The psychological shift has been as significant as the practical one. PWDs report walking into clinics with a confidence they did not have before, not because the facilities have become perfect, but because they have become demonstrably better. The sense of being seen, heard, and respected within a healthcare encounter carries weight that extends far beyond the consultation room.
"The IAA Social Action Groups have introduced something the district's health system had long lacked: a living accountability mechanism rooted in the communities it serves. Feedback now flows in both directions from facilities to communities, and back again."
This continuous loop of information and accountability is perhaps the outcome of the initiative. Systems that depend on a single training event fade. Systems that embed community oversight into their design endure.
THE LESSON
What this story teaches us about systems change
The story of Gomoa West is not primarily about sign language training, or community sensitization, or IAA Social Action Groups' impactful engagement. It is about what becomes possible when a district's leadership genuinely decides to listen and then acts with urgency and precision on what it hears from partners.

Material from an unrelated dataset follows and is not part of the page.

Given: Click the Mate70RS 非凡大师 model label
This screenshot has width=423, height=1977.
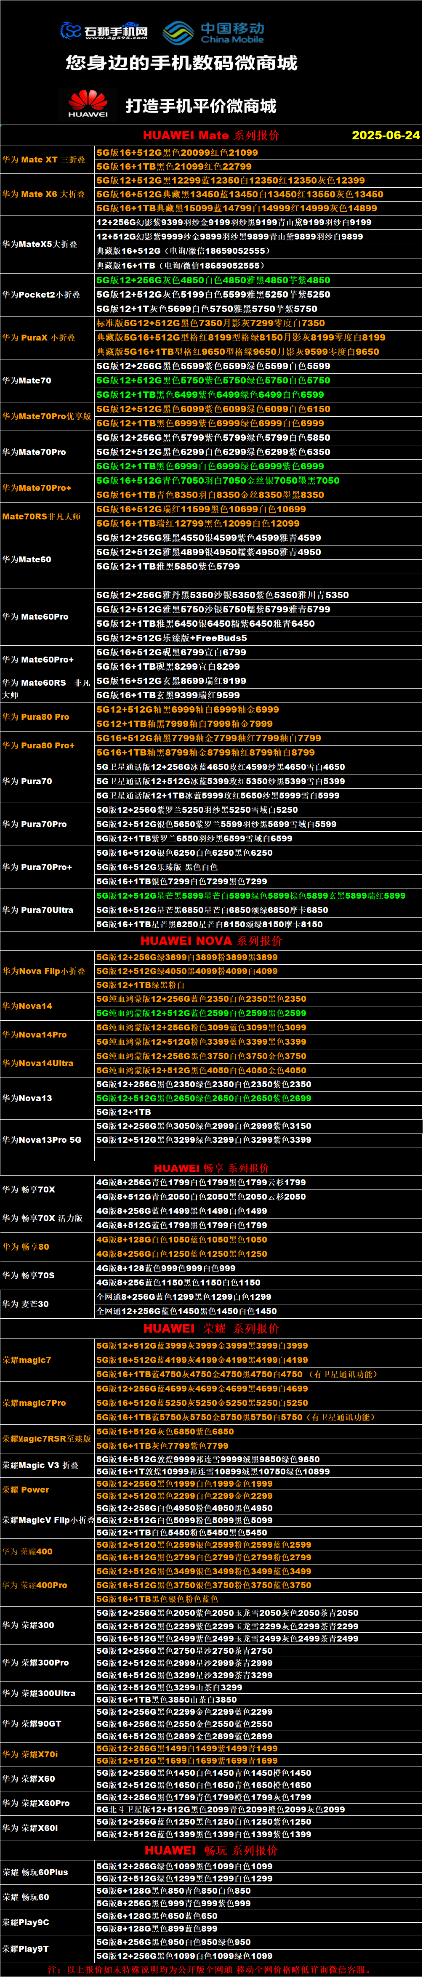Looking at the screenshot, I should (41, 517).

The District Health Directorate did not wait for a national mandate or an external funding mechanism to begin. They convened a room, invited those most affected, and built a plan from the inside out. That responsiveness was rare, undervalued, and enormously consequential, and it was the true catalyst for everything that followed.
The partnership between the District Health Directorate, PWD executives, the community Health Management committee, and Keba Africa illustrates something that development practitioners know but sometimes struggle to operationalize: that the most sustainable solutions emerge not from the desks of planners but from the intersection of technical expertise, community knowledge, and genuine political will.
Gomoa West has not yet achieved perfect inclusive healthcare. But it has demonstrated that the path there is navigable and that the first steps, taken with deliberate intention and genuine partnership, create momentum that is difficult to reverse.
LEAVING NO ONE BEHIND, healthcare is not a privilege.
It is a right — for every person, in every body.